Nelson e Winter (1982, p. 105) observam que o conhecimento armazenado nas memórias humanas é significativo e efetivo somente no contexto organizacional. O contexto da informação que um membro individual possui inclui: (1) as várias formas de memória externa – arquivos, quadros de aviso, manuais, memória dos computadores, fitas magnéticas – que complementam e apoiam a memórias dos membros individuais; (2) o estado físico dos equipamentos, da estrutura e o estado do ambiente de trabalho; e (3) a informação que todos os demais membros possuem. Essa teoria sobre a memória organizacional ilustra a sinergia que pode existir entre recursos humanos e recursos técnicos. É essa sinergia que se caracteriza, aqui, como uma propriedade de um sistema sociotécnico.

Finalmente, o quinto aspecto do modelo de organização baseado em rotinas de Nelson e Winter (1982) que se pode destacar é que ele encerra uma preocupação comum com a teoria da administração evolutiva de Ulrich (1984) e de Malik e Probst (1984).

Nelson e Winter (1982, p. 109) entendem que, exceto no caso de tarefas que envolvem baixos níveis de habilidade, executada sob condições favoráveis para observação de vários membros organizacionais por um único supervisor, não é prático monitorar e controlar o comportamento tão detalhadamente que somente comportamentos organizacionais apropriados sejam permitidos. Ulrich (ULRICH, 1984, p. 85) concorda que é impossível se exercer controle sobre cada um dos elementos de um sistema complexo; por isso, deve-se projetar os sistema sociais com capacidade de autocontrole.

Malik e Probst (MALIK; PROBST, 1984), da mesma forma, observam que a sobrevivência e a eficiência da organização em um ambiente complexo que está constantemente mudando de maneiras imprevisíveis, requer que ela se ajuste e se adapte constantemente a um grande número de fatores; os sistema auto-organizadores são capazes de processar muito mais informação e desempenhar o ajuste mútuo de um grande número de relações em comparação com os sistema de decisão centralizadores. Por meio da sua teoria da memória organizacional retida através de rotinas, Nelson e Winter (1982) descrevem como se dá essa capacidade superior de processamento distribuído.

Nelson e Winter (1982, p. 106) distinguem entre os requisitos de memória para um desempenho coordenado complexo – em um momento específico – e os requisitos para um desempenho flexível – em momentos distintos.

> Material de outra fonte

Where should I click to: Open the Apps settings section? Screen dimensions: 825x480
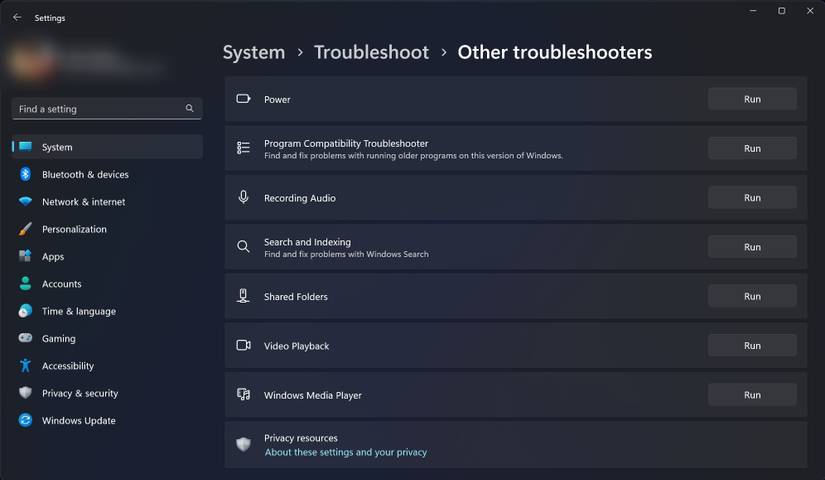[x=53, y=257]
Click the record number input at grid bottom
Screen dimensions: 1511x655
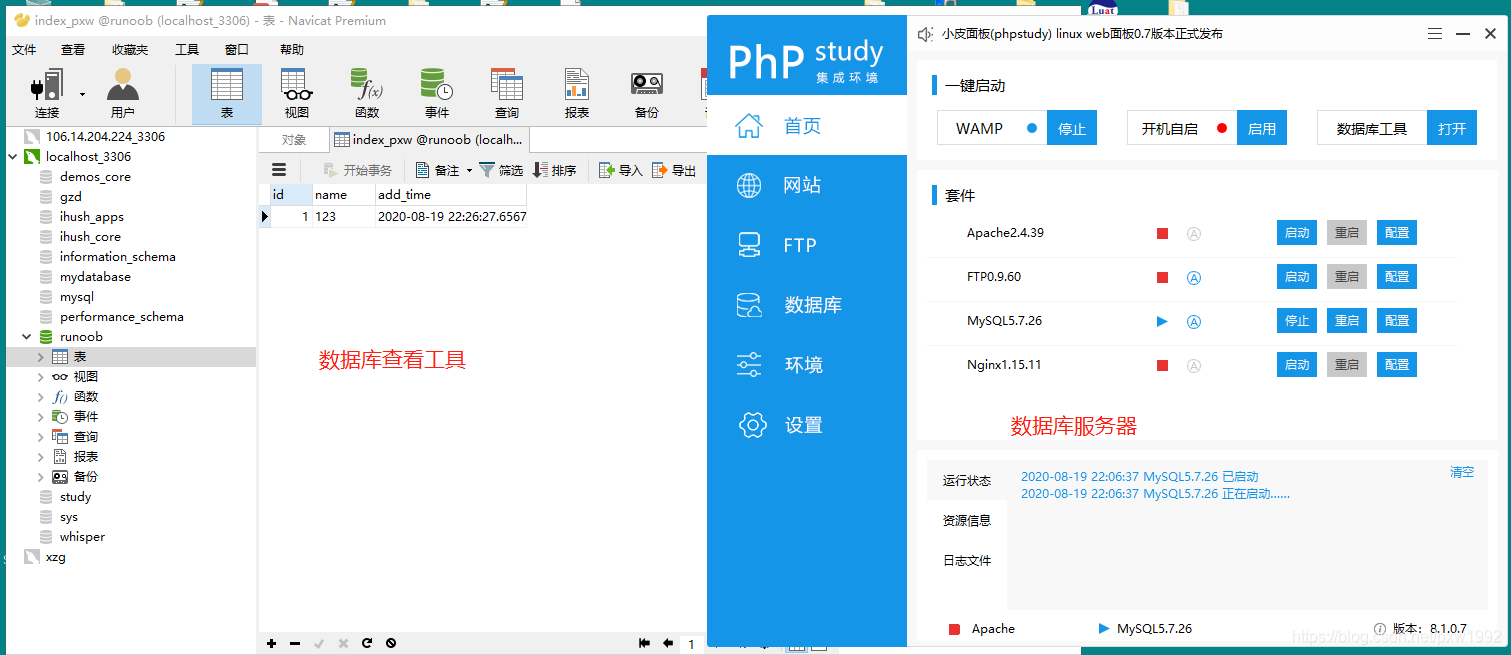(691, 645)
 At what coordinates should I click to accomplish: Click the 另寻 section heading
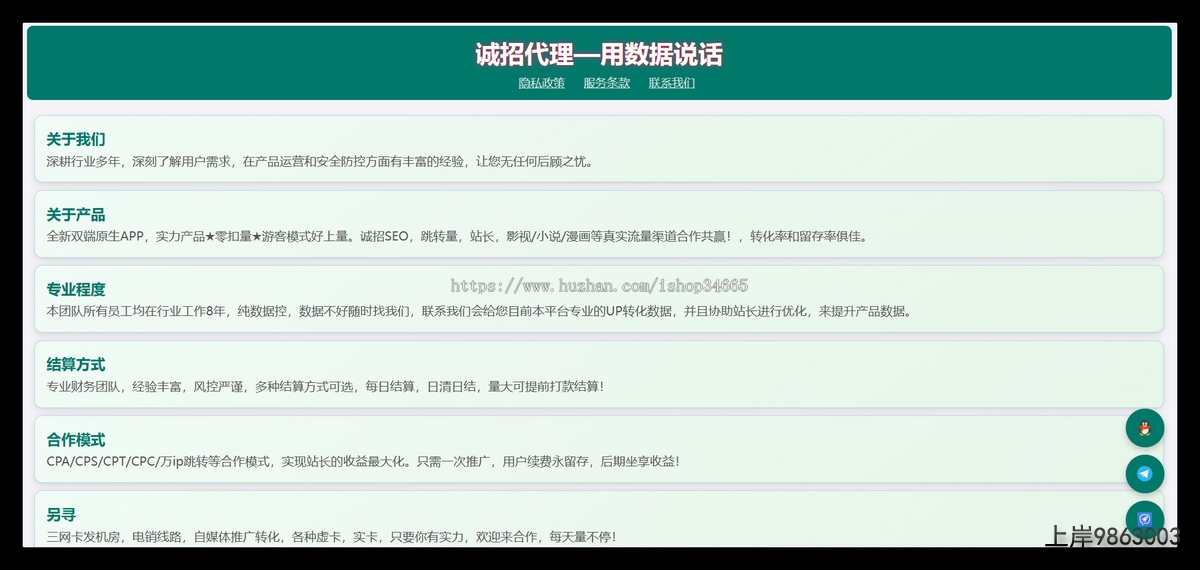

A memória organizacional está distribuída através das memórias humanas dos membros organizacionais. O desempenho complexo impõe uma demanda constante ou decrescente sobre a memória dos membros individuais, pois acaba sendo distribuído entre muitos indivíduos. O desempenho flexível, em contraste, envolve variação do desempenho organizacional em resposta a variação do ambiente. Nesse caso, os membros organizacionais têm que reter no seu repertório uma grande variedade de rotinas especializadas, além de ser capazes de interpretar um conjunto rico de mensagens do ambiente e traduzi-las em execução dessas rotinas.

Tanto no caso do desempenho complexo quanto no caso do desempenho flexível, são os membros organizacionais que processam as informações de coordenação – no primeiro caso – ou as informações de variação do ambiente – no segundo caso. Esse processamento distribuído entre os membros organizacionais tende a ser, conforme defendem (MALIK; PROBST, 1984), mais eficiente do que o processamento concentrado em poucos indivíduos designados para exercer controle centralizado.